Contrary to popular belief that legumes are the "poor man's food", they are and will always be a valuable food group because of their high protein content (18-22%), fiber (5-8%), B vitamins, iron, potassium and magnesium and should not be excluded from our diets.

Proteins have a well-defined role in the growth and development of children (they support muscles, hair, skin, internal organs), without them this would not be possible. In addition, because antibodies are mostly made up of proteins, they play an important role in supporting our immune system in the fight against infections.

Legumes are a source for energy and provide 80-100 calories / 100 grams, most of which come from protein and the rest from carbohydrates (starch). They are rich in antioxidants, compounds that fight free radicals and help cellular functions.

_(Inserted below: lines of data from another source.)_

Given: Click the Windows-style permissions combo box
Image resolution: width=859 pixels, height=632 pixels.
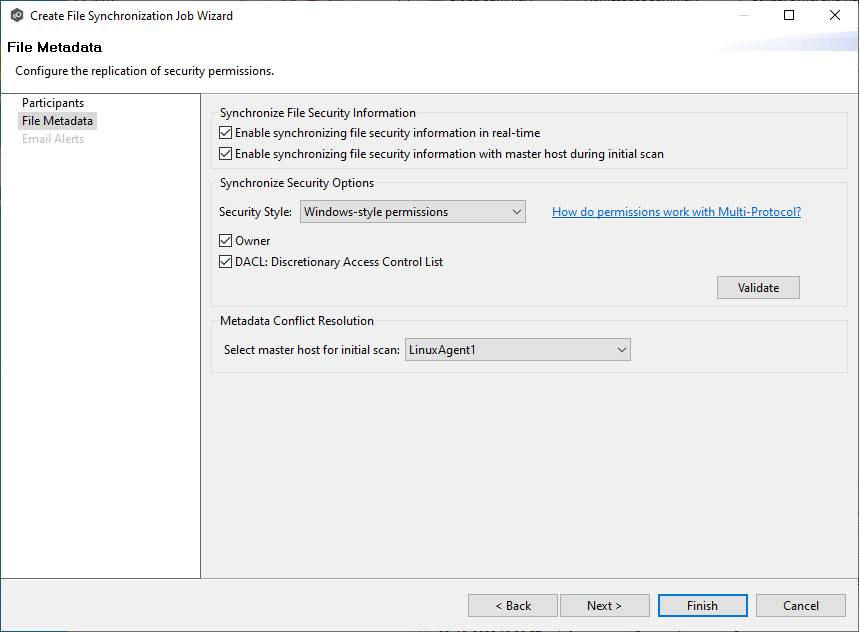Looking at the screenshot, I should pyautogui.click(x=412, y=211).
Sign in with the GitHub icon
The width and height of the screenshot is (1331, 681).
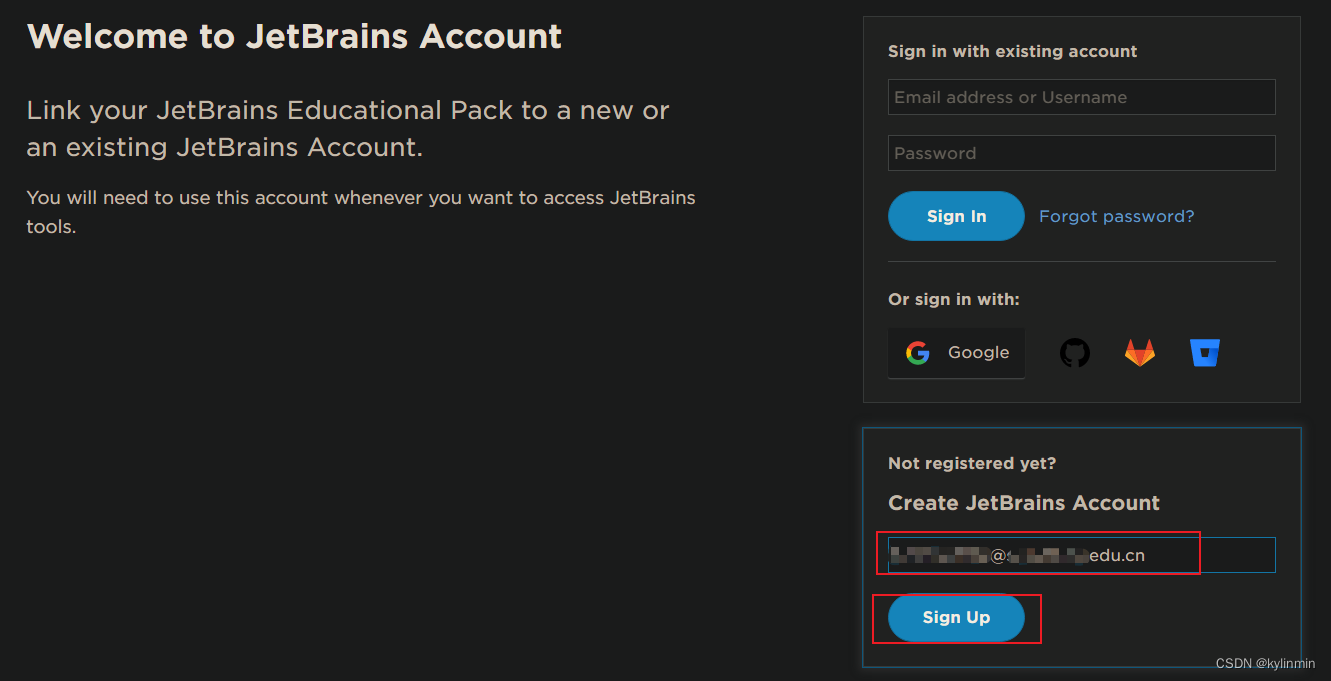point(1075,353)

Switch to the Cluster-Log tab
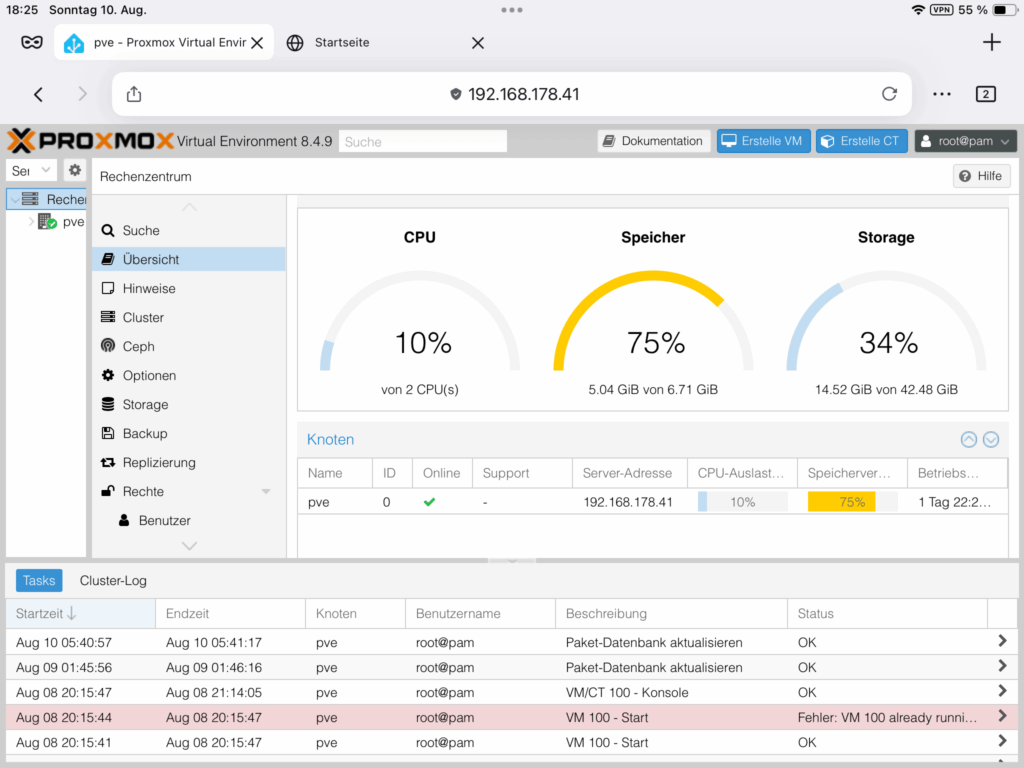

They are also a source for soluble fiber, which have the property of absorbing water in the stomach and forming a barrier, which helps regulate the transit of the little ones (especially those who have problems with constipation). They contain a small amount of fat, so they are also recommended for children with weight problems.

Proteins of vegetable origin should represent 50% of the total daily protein intake because have they have a lower biological value than that of meat, eggs and dairy due to the fact that they do not contain all the essential amino acids (called ''essential ''   because they cannot be synthesized by the body and we need to take them from food sources). Proteins found in legumes have a deficiency of methionine and cysteine, excess of lysine and in order to cover the entire spectrum of amino acids and, implicitly, protein would require that we associate them with cereals.

Let's get acquainted with these healthy legumes!


The most common varieties are white beans and red beans, the darker the color the higher antioxidant content.

Dried beans are also rich in starch, protein, fiber and are an excellent source of iron, potassium, selenium and folic acid.


Peas should be introduced in children's diet because of their high content of vitamin A, B1, B2, B3, B9, C, K, calcium, magnesium, iron, potassium and phosphorus.


There are three types of lentils: red, green and brown, the most easily digestible being red, due to its lower fiber content than the others. In lentils we find protein, fiber, vitamin A and C, vitamin B1 and B9.


Chickpeas contain significant amounts of manganese, copper, phosphorus, zinc, folic acid, vitamin A and iron. It is rich in fiber, protein and antioxidants,and as a side note, it is very affordable.

Chickpeas when cooked have a creamy texture and taste similar to hazelnuts and in general are easily accepted by children.

Chickpeas can be cooked with steam or boiled in water  and can be served in the form of hummus (chickpea paste), cream soup , for older children it can be baked and offered as a snack.


Soy is the most widespread legume in the world and one of the most studied foods.

It is worth considering because of its content in all essential amino acids, which is quite rare in plant proteins. Thus, soy proteins have a high biological value.